Не успел он повернуть ключ в замке, как она влетела и повисла у него на шее.

— Господи, я думала с тобой что-то случилось! Господи, Гера!

Ольгерд, мягко отстранив девушку, прошел в комнату. Взглянул на часы и возмутился:

— Подумаешь, не пришел вовремя. Может, у меня встреча с клиентом назначена в нейтральном месте. Может…

— Я тебе звонила на домашний, звонила на мобильный. Ты не отвечал. Я уже на знала, что думать. Бросилась к тебе. Звоню, стучу, ты не открываешь.

— Заснул крепко. Бессонница напала. Только часов в шесть утра уснул и как провалился. Чувствую себя отвратно. Я, наверное, возьму денек за свой счет, — он открыл ежедневник и, убедившись, что никому из клиентов не назначено, повторил: — Возьму за свой счет. Отосплюсь. Только ты уж, пожалуйста, не звони мне.

— Да-да, — поспешила согласиться девушка. — Отдыхай. А?.. — она выразительно взглянула на него.

— Не сегодня. Сама видишь, сегодня никак!

Она с усмешкой покачала головой:

— Ну никак, значит, никак. Тогда я пошла.

— Иди, — подхватил Ольгерд и встал так, чтобы ей не было другого пути, кроме как в прихожую.

Перед дверью она попыталась обнять его. Он слабо похлопал ее рукой ниже талии и сказал:

— Как только, так сразу… А сейчас не в форме.

Но едва за ней закрылась дверь, как Ольгерд, весело напевая, поспешил в ванную и встал под прохладный душ.

Ему срочно нужно было выполнить желание, просьбу, смотря как взглянуть, его клиентки. Он отправился по бутикам. Сначала цены испугали его. Он даже не мог рассмотреть вещей. Увидев цену, только делал вид, что рассматривает, а сам думал: «Надо уходить».

Но потом вспомнил наказ Ильховской. «Вероятно, она хочет посмотреть, как я распоряжусь деньгами. Потому что назвать эту слишком щедрую сумму гонораром за консультацию безвестного адвоката нельзя», — и принялся тратить.

Сложность состояла в том, чтобы те вещи, которые он выбрал, понравились Лоре. Ольгерд правильно понял, что от того, какое впечатление произведет он на нее в новом облике, будет зависеть, станет ли она его клиенткой.

Собираясь на встречу с Ильховской, волновался. Она опять назначила ему на углу Камергерского переулка и Большой Дмитровки.

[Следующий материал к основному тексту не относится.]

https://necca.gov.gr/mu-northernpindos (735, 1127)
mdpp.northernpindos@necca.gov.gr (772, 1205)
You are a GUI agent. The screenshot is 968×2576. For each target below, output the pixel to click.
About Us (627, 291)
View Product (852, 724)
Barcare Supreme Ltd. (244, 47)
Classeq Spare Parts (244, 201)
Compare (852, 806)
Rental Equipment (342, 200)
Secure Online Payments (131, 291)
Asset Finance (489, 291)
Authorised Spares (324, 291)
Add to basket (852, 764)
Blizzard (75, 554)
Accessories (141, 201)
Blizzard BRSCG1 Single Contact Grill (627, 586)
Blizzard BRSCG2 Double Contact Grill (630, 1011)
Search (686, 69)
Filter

Он заметил ее машину и пошел навстречу. Только тогда она узнала его. Улыбнулась.

— Отлично. Теперь поедем в одно место, где нам никто не помешает, и побеседуем.

— Как-то немного таинственно, — проговорил Жилёнис.

— Угу, — согласилась она. — Сначала таинственно, зато потом интересно. Хотя все, конечно, зависит от результата. Но до него далеко.

Они выехали за пределы Москвы.

— Я хочу навестить дачу родителей, — сказала Лора. — Сто лет там не была. Заодно и с вами поговорим.

Через полтора часа они въехали в сосновую аллею. Жилёнис, глядя на солидные дачи, прикинул, что родители Лоры когда-то занимали солидное положение.

Она открыла калитку, вошла, глубоко вздохнула, постояла несколько секунд, глядя на дом, и только потом пригласила войти Ольгерда.

— Вот дача моих родителей, — сказала она и добавила: — Они погибли в автокатастрофе.

Несмотря на то что на даче никто не жил, дорожки и большая площадка перед домом были очищены от снега.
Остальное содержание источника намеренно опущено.